Vizu is expected to announce on Wednesday its Ad Catalyist, a new service to give advertisers and marketers a better way to measure the effectiveness of their display ads. The new service is a new direction for Vizu, which started out as a self-service polling and market research company. "Market research is still cloaked in mystery," said Dan Beltramo, CEO and founder of Vizu. With respect to market research, there is this "fear" about the process unless the research is done by PhD's vs. Vizu has a wisdom-of-crowds approach, said Dan. I guess there's still some fear about what the crowds have to say.
Vizu will continue to keep the self-service polling and market research portion of its business running, but it's now setting its sights to tackling the measuring of display ads.

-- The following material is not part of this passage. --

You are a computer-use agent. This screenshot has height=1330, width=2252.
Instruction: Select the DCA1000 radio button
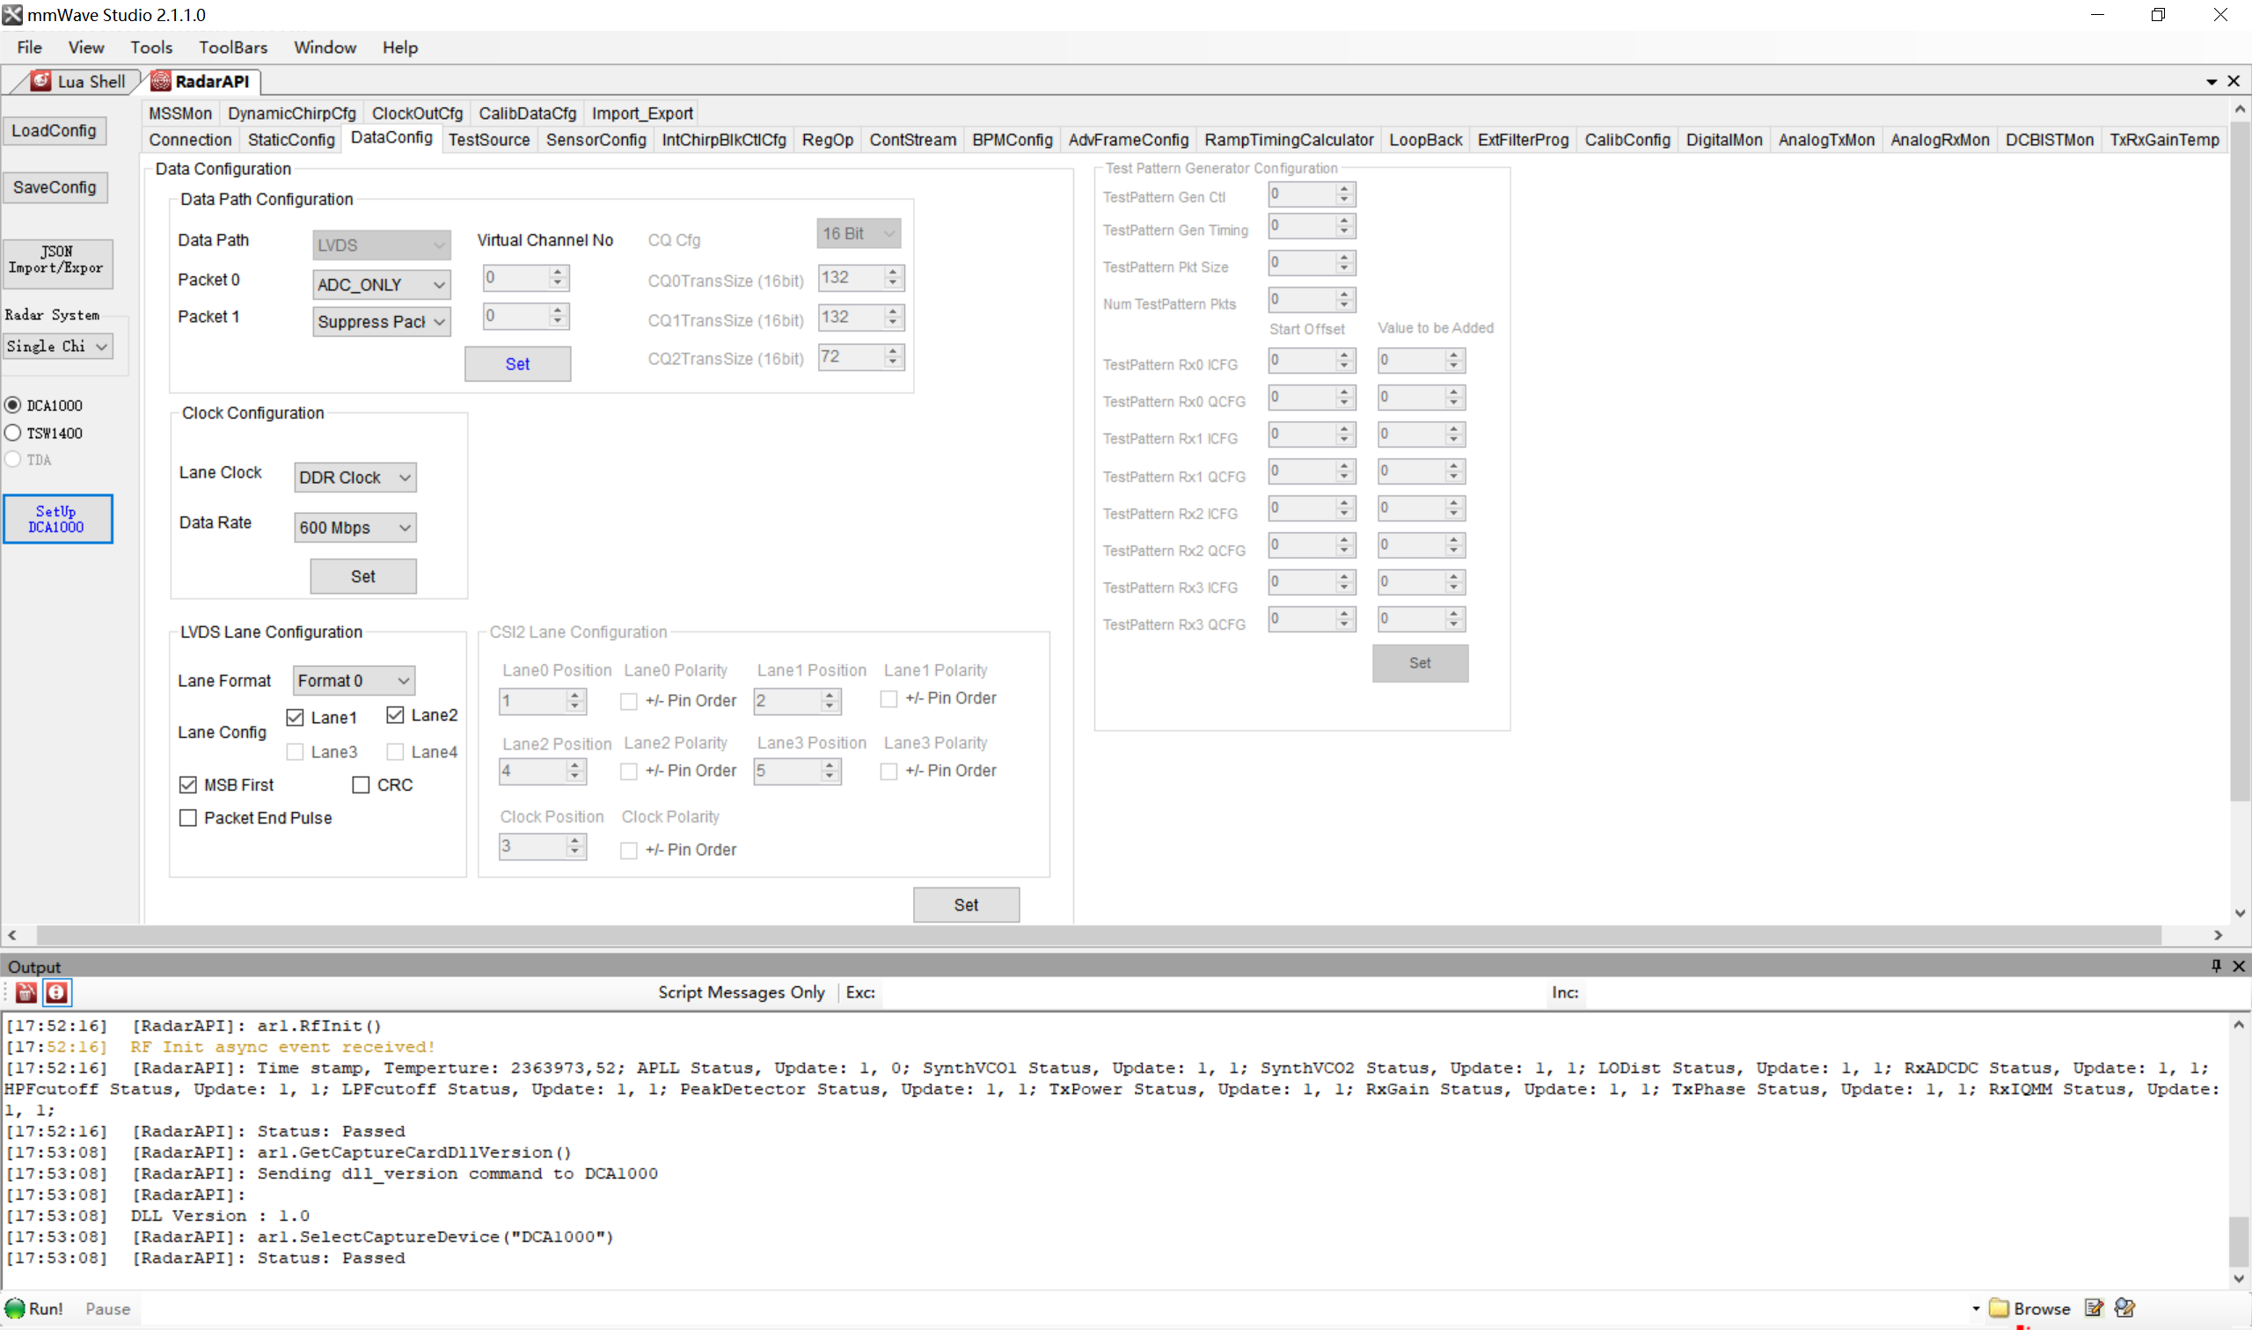point(13,405)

So, how does it work? Vizu will cookie the audience of its publisher partners so they can eventually survey them about a current campaign. Say the campaign is for Dell Computer and the computer maker wants to know whether its campaign is raising purchase intent. Vizu will poll the audience across its publisher partner sites by popping up a little survey on those sites, such as, "How likely are you to buy Dell Computers?" About three percent of the audience participate in the polls, said Dan. The Vizu team can then react to the survey results, which display which creative unit is performing best, or which section the ad works best on, etc. The subsequent tweaks and surveys and follow-up tweaks and modifications have helped some of Vizu's advertisers raise their brand awareness or purchase intent by 12%, said Dan.
Essentially, people who've seen the ad are 12% more likely to buy a product over those who did not see the ad.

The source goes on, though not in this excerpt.